Ca’ di Rajo, Veneto

Der Raboso-Flüsterer

Text: Christian Eder

Simone Cecchetto keltert in seinen Rebbergen im Piave-Gebiet östlich des Veneto eigenständige Weine aus Rebsorten, die man sonst kaum findet. Einer davon gilt sein ganz besonderes Augenmerk.

 

Ein «cavallo di razza», ein Rassepferd sei sie, sagt Simone Cecchetto: Wild und launisch, aber wenn sie einmal gezähmt sei, dann zeige sie ihren einzigartigen Charakter. Und gerade deshalb stelle sie für jeden Winzer eine Herausforderung dar. Die Rede ist von der Raboso, einer autochthonen roten Rebsorte des Piave-Gebiets im Ostendes Veneto. Die Traube war in den weiten Ebenen zwischen Alpen und Adria schon in vorrömischer Zeit verbreitet. Erwähnt wird sie aber erstmals im ersten Jahrhundert nach Christus in der «Naturalis Historiae» von Plinius dem Älteren: Sie sei «schwärzer als Pech», schreibt er.

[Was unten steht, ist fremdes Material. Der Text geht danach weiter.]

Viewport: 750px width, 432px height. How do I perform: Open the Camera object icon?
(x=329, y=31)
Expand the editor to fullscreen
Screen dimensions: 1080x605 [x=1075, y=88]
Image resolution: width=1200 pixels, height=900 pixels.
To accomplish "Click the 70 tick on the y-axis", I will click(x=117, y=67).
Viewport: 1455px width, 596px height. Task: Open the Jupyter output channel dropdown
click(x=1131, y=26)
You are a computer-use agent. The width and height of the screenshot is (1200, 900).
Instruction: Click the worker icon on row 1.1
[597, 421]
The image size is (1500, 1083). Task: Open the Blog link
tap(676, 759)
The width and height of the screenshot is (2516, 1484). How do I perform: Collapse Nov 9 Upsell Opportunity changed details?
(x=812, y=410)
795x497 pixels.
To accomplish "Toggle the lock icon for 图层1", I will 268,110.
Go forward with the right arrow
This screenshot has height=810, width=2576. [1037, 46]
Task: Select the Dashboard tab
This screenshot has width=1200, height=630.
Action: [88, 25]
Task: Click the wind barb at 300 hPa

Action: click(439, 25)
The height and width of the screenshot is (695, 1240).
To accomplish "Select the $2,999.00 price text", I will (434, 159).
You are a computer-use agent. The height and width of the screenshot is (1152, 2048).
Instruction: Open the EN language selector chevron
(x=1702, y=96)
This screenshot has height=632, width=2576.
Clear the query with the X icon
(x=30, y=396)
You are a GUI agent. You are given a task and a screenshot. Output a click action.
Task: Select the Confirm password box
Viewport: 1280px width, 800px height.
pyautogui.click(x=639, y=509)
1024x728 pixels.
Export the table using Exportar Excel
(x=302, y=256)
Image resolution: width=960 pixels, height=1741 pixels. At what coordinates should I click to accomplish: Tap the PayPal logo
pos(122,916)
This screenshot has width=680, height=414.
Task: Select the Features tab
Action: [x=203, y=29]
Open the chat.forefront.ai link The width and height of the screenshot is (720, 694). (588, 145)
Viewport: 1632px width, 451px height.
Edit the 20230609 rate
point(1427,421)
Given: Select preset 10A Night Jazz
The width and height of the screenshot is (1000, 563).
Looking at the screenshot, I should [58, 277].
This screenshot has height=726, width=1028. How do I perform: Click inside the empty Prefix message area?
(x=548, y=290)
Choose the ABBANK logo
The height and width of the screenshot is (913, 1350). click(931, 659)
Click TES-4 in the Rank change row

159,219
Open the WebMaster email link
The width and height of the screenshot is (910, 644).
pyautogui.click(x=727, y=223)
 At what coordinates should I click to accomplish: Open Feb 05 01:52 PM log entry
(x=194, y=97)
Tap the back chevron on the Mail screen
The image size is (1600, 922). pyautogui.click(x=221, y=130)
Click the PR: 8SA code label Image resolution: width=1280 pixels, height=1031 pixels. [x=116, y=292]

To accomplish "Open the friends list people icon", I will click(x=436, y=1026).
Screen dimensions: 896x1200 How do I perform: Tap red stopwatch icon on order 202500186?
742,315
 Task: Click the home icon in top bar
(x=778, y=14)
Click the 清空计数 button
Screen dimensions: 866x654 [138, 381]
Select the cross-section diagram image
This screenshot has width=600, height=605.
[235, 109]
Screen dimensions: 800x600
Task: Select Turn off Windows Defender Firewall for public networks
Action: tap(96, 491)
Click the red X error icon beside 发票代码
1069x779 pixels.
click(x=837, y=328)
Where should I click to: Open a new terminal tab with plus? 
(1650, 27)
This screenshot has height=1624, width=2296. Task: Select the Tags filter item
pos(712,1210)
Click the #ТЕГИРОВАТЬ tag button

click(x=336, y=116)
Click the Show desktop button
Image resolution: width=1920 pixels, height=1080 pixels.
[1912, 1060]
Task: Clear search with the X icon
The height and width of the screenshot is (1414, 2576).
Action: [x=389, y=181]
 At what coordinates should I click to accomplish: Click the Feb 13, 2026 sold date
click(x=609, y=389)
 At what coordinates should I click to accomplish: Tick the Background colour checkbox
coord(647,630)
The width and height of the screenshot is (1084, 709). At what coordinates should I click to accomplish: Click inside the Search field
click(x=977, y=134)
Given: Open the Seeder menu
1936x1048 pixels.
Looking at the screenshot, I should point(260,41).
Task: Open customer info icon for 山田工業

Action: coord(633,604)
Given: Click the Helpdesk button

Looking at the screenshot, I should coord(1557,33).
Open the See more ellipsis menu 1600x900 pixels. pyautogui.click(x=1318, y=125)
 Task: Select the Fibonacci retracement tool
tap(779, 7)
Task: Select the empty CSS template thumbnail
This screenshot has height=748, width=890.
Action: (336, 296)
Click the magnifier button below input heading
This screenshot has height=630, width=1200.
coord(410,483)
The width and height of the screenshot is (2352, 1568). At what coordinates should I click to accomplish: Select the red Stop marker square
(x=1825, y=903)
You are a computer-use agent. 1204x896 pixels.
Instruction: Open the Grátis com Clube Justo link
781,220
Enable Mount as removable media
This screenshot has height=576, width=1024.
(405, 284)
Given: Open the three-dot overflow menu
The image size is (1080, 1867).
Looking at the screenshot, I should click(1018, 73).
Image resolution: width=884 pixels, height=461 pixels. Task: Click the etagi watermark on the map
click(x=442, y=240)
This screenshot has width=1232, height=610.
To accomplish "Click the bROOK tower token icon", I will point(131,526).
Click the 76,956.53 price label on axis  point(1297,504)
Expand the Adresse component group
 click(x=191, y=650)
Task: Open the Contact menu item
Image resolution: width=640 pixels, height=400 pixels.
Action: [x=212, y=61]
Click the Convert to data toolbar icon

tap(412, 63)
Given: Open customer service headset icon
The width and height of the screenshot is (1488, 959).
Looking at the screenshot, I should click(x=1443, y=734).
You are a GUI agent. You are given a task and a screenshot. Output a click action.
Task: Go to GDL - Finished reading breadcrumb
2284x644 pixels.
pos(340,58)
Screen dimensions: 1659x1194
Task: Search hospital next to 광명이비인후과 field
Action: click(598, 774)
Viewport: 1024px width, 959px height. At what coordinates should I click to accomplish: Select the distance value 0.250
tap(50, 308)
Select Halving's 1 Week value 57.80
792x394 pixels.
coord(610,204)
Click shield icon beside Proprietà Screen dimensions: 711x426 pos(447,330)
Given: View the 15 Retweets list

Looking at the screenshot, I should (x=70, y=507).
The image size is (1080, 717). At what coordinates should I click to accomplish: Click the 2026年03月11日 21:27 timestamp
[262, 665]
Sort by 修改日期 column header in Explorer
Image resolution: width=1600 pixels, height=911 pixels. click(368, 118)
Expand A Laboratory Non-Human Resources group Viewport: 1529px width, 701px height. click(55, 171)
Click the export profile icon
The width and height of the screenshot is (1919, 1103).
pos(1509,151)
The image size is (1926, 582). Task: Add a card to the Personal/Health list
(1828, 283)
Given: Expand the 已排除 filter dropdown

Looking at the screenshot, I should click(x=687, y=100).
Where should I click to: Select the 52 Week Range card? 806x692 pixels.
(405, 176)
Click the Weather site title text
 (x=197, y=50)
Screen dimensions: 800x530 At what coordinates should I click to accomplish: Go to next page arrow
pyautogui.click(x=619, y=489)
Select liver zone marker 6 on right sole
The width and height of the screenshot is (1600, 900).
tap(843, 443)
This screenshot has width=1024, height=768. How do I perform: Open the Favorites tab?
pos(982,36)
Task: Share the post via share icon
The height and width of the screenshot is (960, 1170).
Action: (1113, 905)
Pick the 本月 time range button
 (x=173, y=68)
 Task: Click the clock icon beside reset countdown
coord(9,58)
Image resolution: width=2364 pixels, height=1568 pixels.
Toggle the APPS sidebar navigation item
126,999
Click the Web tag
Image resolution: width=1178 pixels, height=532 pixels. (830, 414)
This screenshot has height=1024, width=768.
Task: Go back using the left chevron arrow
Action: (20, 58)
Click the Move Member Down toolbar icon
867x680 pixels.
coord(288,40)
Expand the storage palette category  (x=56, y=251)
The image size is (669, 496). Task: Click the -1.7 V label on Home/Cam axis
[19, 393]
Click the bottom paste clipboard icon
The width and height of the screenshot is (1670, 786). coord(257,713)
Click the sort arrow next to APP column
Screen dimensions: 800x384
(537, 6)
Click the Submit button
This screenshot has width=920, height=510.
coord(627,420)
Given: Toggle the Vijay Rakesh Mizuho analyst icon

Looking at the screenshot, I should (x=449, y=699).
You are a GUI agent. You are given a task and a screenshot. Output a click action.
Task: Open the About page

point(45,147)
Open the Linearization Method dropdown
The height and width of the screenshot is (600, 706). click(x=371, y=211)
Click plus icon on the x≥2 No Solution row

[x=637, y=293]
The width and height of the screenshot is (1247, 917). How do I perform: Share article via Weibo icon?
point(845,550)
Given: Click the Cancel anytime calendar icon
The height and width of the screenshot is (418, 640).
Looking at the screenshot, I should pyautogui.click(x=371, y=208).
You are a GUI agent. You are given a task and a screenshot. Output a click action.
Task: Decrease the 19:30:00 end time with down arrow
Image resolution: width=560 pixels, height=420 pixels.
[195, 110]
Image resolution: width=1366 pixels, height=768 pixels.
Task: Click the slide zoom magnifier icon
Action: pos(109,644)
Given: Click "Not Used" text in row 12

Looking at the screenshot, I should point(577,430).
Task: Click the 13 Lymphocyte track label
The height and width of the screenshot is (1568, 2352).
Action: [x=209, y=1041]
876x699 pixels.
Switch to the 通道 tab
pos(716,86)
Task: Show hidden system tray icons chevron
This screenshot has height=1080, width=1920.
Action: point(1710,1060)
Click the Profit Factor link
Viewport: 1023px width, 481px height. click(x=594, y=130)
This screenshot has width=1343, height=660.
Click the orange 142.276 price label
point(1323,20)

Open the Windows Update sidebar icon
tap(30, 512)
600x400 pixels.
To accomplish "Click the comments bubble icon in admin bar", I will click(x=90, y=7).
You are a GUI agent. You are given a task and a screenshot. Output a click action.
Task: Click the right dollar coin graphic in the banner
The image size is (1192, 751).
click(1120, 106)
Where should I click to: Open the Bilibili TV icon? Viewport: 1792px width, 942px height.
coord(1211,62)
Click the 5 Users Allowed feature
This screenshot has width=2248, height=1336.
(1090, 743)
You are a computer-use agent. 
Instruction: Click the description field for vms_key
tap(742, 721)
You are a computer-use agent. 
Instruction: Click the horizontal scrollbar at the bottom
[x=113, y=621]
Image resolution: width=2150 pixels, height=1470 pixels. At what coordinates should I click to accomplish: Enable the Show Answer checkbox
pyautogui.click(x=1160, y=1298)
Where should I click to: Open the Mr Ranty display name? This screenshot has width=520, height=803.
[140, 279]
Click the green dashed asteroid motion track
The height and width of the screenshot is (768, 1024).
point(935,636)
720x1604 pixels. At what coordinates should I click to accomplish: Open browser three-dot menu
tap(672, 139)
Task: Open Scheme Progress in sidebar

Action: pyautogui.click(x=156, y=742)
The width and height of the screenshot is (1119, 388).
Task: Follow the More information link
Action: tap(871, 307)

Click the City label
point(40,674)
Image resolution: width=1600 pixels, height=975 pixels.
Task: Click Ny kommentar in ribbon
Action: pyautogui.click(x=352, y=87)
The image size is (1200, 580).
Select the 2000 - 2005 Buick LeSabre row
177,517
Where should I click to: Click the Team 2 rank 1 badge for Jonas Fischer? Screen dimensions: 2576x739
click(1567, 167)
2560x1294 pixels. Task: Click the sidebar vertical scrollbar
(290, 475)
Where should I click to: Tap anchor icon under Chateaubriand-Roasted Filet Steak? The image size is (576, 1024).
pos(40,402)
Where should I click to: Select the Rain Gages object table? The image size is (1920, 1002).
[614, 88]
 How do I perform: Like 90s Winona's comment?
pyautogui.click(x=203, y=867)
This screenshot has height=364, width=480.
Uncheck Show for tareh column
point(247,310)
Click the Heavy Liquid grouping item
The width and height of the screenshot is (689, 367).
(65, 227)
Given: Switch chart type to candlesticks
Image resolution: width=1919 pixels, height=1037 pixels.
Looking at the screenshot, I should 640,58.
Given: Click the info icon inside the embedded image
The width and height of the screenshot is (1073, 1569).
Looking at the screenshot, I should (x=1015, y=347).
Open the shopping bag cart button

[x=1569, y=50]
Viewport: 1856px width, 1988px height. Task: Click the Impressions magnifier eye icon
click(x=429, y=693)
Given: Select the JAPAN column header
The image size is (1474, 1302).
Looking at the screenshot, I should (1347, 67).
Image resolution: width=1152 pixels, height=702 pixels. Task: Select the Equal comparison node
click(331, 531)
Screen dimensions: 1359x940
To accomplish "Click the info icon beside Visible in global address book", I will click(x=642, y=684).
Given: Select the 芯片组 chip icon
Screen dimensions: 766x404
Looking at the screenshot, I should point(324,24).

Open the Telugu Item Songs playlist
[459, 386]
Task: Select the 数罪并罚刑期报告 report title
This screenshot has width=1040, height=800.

«Der rassige Sangue del Diavolo entspricht der Tradition, der zugängliche Riserva Notti di Luna Piena ist die Zukunft.»

Simone Cecchetto Winzer

Heute ist die Raboso für ihren wilden Charakter berüchtigt, wird aber nach wie vor im Piave-Gebiet zwischen Conegliano, Oderzo, San Polo di Piave und Mottadi Livenza angebaut. Einst dominierte sie die Reblandschaft, heute sind nur noch ein paar Prozent der Rebfläche damit bestockt. Und nur wenige Winzer sind so vernarrt in sie wie Simone Cecchetto: Er keltert auf seinem Gut Ca’ di Rajo in San Polo di Piave gleich drei Weine aus Raboso – eine Cuvée und zwei reinsortige Interpretationen.

Das Weingut liegt mitten in der Piana Trevigiana, der Ebene im Osten der Provinzhauptstadt Treviso: Im Norden sieht man die Ausläufer der Alpen, 50 Kilometer weiter im Süden liegen das Meer und Venedig. Der Fluss Piave hat hier die Zusammensetzung der Böden geprägt, hat mit seinen Ablagerungen mineralische Komponenten aus den Bergen gebracht,die in den Weinen wiederzufinden sind. Weil er an das Potenzial dieses Terroirs glaubte, hat Simone Cecchetto 2005 den Weinbau zu seinem Beruf gemacht und gleich eine neue Kellerei in den Weiler Rai bei San Polo in Piave gestellt. Simone, damals gerade mal 20 Jahre alt, wollte ebenso Weinbauer werden wie sein Grossvater Marinò: «Schon mit drei, vier Jahren war ich mit ihm im Rebberg», erzählt er. Heute noch hilft der Grossvater in den Reben mit. Gerade – mit über 80 Jahren – tuckert er mit dem Traktor an uns vorbei.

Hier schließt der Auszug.